→ **Data for processing**
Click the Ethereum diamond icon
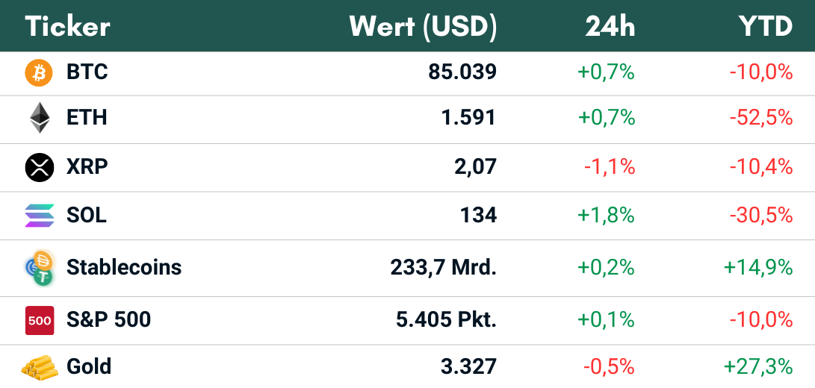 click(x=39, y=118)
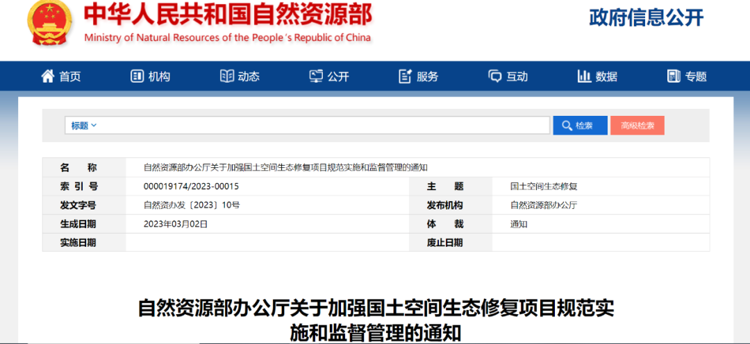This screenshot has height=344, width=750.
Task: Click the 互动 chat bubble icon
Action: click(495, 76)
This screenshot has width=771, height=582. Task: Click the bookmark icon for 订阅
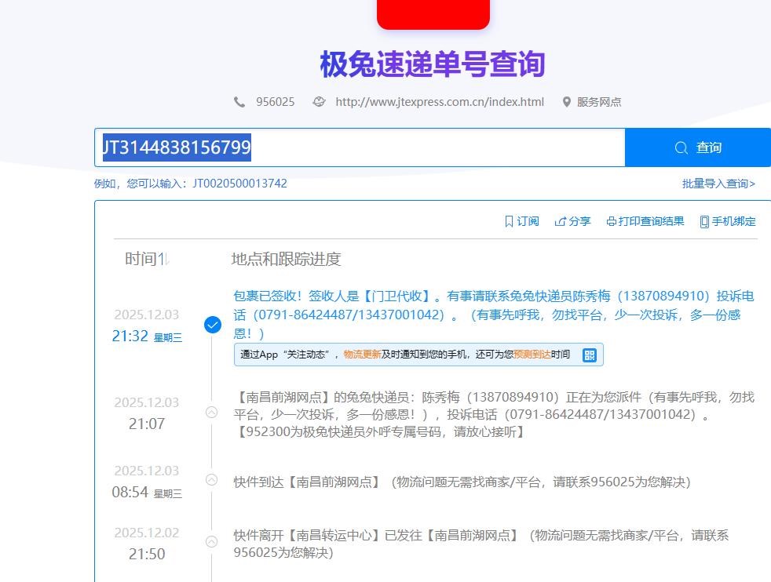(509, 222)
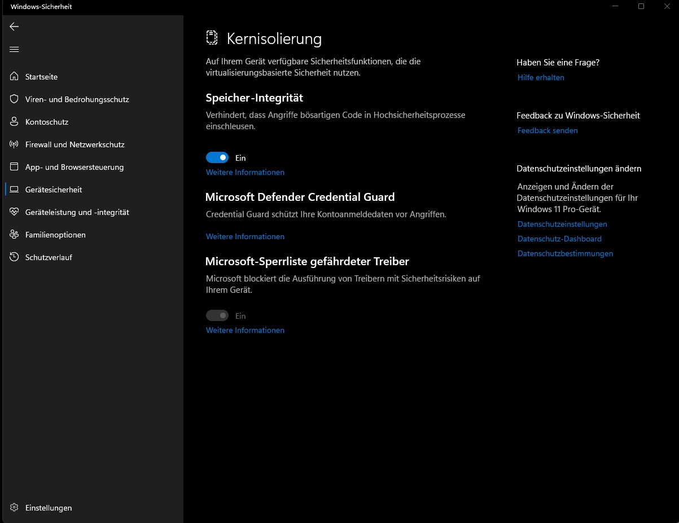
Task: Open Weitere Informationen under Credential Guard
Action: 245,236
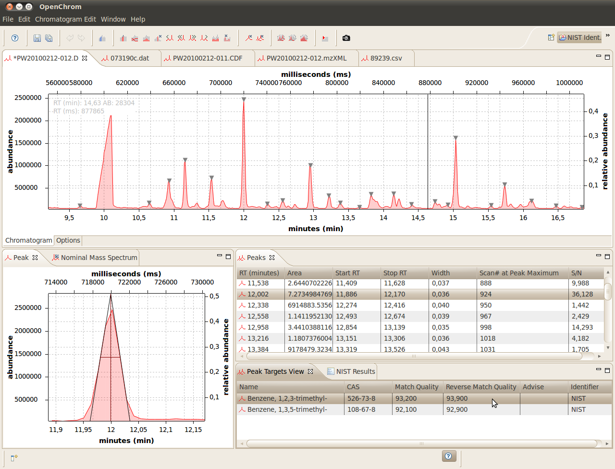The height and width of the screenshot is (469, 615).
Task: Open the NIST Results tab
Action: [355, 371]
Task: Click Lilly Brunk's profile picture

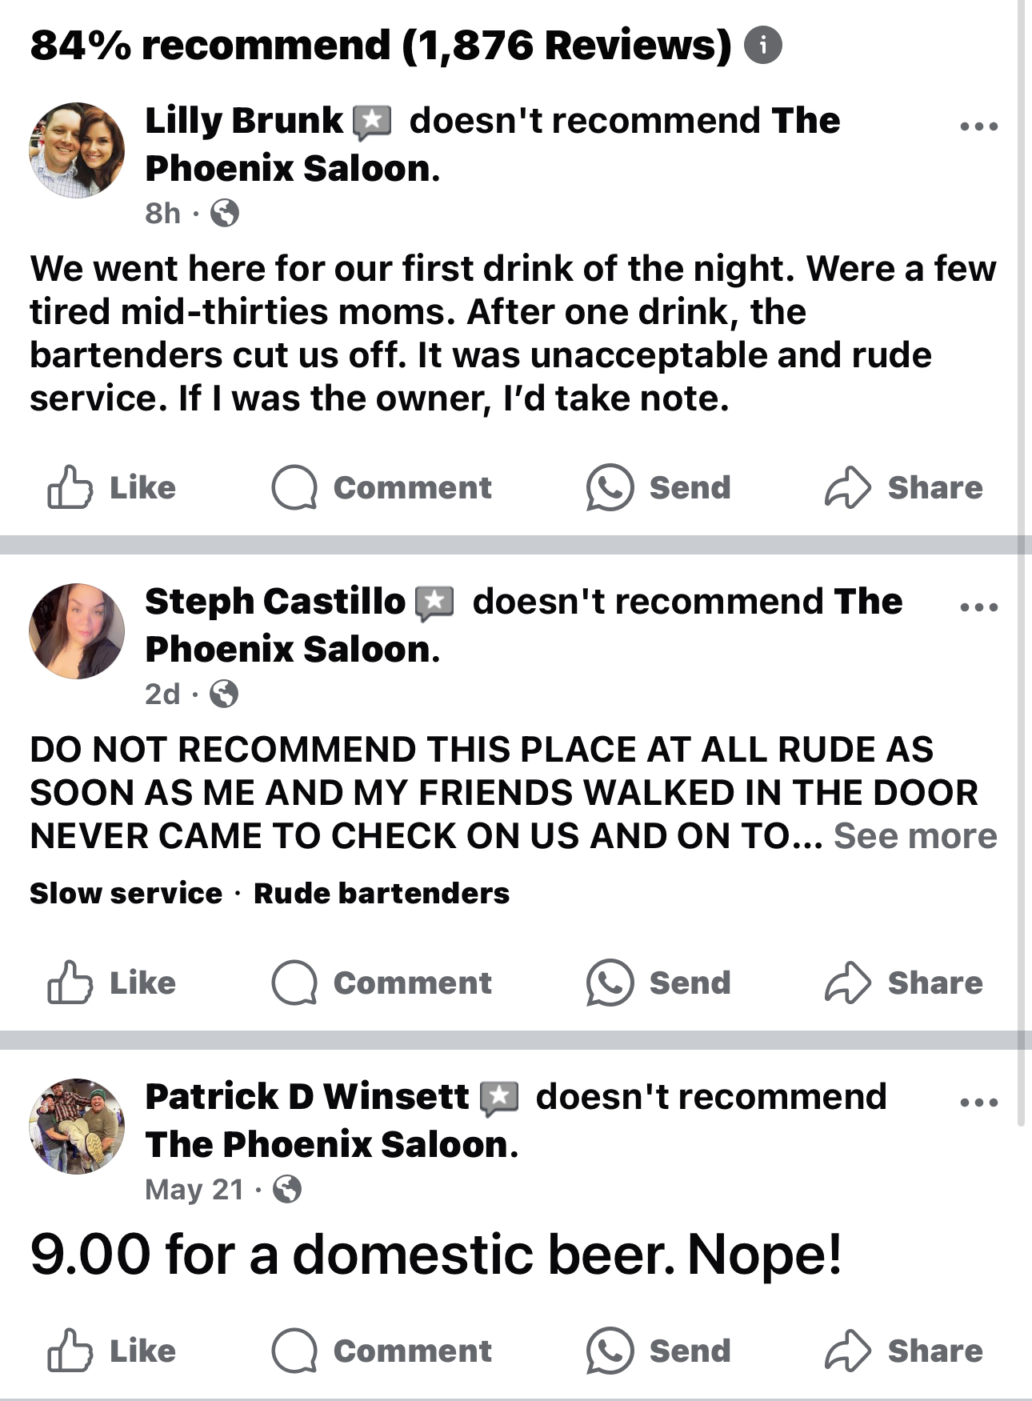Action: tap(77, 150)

→ **Work to do**
Tally the lines of the entries above that contain the word "Task", and give only the number.

→ **Complete answer**
5